Wu Jing
Department of Statistics, Carnegie Mellon University, PA 15213, USA.
Adv Bioinformatics. 2010;2010:287070. doi: 10.1155/2010/287070. Epub 2010 Mar 8.
Proposed is a procedure to test whether a genomic sequence contains coding DNA, called a coding potential region. The procedure tests the coding potential of conserved short genomic sequence, in which the assumptions on the probability models of gene structures are relaxed. Thus, it is expected to provide additional candidate regions that contain coding DNAs to the current genomic database. The procedure was applied to the set of highly conserved human-mouse sequences in the genome database at the University of California at Santa Cruz. For sequences containing RefSeq coding exons, the procedure detected 91.3% regions having coding potential in this set, which covers 83% of the human RefSeq coding exons, at a 2.6% false positive rate. The procedure detected 12,688 novel short regions with coding potential at the false discovery rate <0.05; 65.7% of the novel regions are between annotated genes.

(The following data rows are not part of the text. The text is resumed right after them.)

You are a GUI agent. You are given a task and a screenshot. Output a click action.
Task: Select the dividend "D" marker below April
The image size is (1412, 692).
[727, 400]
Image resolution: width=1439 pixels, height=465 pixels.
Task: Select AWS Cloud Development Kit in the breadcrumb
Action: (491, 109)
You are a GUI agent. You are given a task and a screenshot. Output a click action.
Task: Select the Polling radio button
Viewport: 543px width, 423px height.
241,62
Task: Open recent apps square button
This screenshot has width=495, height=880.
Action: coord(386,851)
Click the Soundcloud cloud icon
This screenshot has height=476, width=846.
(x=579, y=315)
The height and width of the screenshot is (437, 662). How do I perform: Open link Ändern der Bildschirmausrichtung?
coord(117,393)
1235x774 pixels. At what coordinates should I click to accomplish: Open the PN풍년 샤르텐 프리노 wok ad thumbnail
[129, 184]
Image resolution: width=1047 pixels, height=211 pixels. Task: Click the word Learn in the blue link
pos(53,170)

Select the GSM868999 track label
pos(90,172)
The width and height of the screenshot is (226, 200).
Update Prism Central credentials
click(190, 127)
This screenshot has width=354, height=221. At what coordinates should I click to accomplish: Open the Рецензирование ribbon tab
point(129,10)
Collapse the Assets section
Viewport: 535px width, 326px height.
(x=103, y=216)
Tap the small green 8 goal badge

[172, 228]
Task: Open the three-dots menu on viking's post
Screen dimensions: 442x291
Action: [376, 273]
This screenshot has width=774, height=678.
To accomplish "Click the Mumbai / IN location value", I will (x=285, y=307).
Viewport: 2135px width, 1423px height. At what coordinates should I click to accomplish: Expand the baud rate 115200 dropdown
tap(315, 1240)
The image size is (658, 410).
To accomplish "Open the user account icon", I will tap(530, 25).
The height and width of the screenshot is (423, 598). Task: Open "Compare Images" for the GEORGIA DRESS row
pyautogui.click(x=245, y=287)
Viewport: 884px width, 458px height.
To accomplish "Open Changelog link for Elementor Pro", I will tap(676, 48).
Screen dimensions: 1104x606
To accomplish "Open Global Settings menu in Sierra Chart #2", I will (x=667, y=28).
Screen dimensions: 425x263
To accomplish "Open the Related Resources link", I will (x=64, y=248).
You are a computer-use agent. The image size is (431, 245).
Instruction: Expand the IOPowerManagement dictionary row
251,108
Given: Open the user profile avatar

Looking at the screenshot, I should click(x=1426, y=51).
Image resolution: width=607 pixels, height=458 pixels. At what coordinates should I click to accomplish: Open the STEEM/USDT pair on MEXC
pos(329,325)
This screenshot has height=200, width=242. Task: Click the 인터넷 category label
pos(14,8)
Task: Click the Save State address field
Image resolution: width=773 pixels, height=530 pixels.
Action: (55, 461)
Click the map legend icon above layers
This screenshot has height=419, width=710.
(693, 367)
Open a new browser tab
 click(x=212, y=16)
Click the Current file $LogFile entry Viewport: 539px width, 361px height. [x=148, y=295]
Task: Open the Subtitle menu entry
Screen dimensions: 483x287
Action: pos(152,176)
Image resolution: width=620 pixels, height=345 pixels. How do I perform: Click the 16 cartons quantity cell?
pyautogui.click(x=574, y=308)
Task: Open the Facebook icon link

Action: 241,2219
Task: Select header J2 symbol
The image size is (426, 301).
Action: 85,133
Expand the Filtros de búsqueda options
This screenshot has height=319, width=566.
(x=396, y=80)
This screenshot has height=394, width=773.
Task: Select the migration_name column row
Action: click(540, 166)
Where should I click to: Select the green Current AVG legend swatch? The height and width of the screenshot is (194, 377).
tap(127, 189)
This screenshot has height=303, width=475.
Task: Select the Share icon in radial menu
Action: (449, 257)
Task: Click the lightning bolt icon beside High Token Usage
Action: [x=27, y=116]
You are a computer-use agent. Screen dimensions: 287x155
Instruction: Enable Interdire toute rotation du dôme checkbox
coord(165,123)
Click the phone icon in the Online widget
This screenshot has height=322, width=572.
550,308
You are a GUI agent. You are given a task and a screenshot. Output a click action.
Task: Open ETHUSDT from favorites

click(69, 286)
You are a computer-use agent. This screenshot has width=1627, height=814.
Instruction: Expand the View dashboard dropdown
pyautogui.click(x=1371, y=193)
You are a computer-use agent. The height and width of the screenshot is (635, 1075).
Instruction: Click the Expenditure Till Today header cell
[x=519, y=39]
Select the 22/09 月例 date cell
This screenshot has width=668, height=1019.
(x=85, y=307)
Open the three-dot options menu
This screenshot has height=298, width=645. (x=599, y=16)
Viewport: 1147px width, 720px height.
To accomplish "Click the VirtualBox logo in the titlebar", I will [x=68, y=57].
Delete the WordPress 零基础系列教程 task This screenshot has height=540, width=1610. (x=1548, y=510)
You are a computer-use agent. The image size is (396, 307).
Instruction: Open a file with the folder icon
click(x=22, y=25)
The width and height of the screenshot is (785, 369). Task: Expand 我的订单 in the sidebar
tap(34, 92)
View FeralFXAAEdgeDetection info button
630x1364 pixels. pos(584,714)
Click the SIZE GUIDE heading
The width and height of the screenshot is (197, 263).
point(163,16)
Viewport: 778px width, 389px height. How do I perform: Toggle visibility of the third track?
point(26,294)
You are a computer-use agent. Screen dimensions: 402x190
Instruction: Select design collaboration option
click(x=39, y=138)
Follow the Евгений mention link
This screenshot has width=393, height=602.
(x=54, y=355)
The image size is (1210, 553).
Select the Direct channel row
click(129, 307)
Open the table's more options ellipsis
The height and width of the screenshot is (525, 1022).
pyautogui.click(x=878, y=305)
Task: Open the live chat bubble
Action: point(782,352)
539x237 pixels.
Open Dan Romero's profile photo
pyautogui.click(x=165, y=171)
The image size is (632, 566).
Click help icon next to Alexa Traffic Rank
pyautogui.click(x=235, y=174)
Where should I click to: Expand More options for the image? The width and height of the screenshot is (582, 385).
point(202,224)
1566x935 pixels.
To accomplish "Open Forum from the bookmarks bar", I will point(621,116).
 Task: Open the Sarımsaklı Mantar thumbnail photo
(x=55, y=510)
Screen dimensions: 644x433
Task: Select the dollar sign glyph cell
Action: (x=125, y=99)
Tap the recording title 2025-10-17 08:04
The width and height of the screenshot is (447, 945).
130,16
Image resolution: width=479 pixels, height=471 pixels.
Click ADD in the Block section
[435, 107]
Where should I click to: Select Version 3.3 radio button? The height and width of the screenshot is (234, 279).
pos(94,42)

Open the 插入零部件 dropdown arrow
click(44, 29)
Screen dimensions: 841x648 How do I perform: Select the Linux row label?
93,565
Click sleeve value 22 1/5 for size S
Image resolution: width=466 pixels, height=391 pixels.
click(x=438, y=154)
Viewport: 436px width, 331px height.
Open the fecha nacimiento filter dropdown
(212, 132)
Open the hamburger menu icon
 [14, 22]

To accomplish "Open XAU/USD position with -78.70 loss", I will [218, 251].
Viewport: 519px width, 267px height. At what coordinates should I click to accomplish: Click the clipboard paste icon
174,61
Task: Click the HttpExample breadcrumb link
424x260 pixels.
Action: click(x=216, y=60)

提出了一种测试基因组序列是否包含编码DNA(称为编码潜能区域)的程序。该程序测试保守短基因组序列的编码潜能,其中放宽了对基因结构概率模型的假设。因此,预计它将为当前的基因组数据库提供包含编码DNA的额外候选区域。该程序应用于加利福尼亚大学圣克鲁兹分校基因组数据库中高度保守的人类-小鼠序列集。对于包含RefSeq编码外显子的序列,该程序在该集合中检测到91.3%具有编码潜能的区域,覆盖了83%的人类RefSeq编码外显子,假阳性率为2.6%。该程序在错误发现率<0.05时检测到12,688个具有编码潜能的新短区域;65.7%的新区域位于注释基因之间。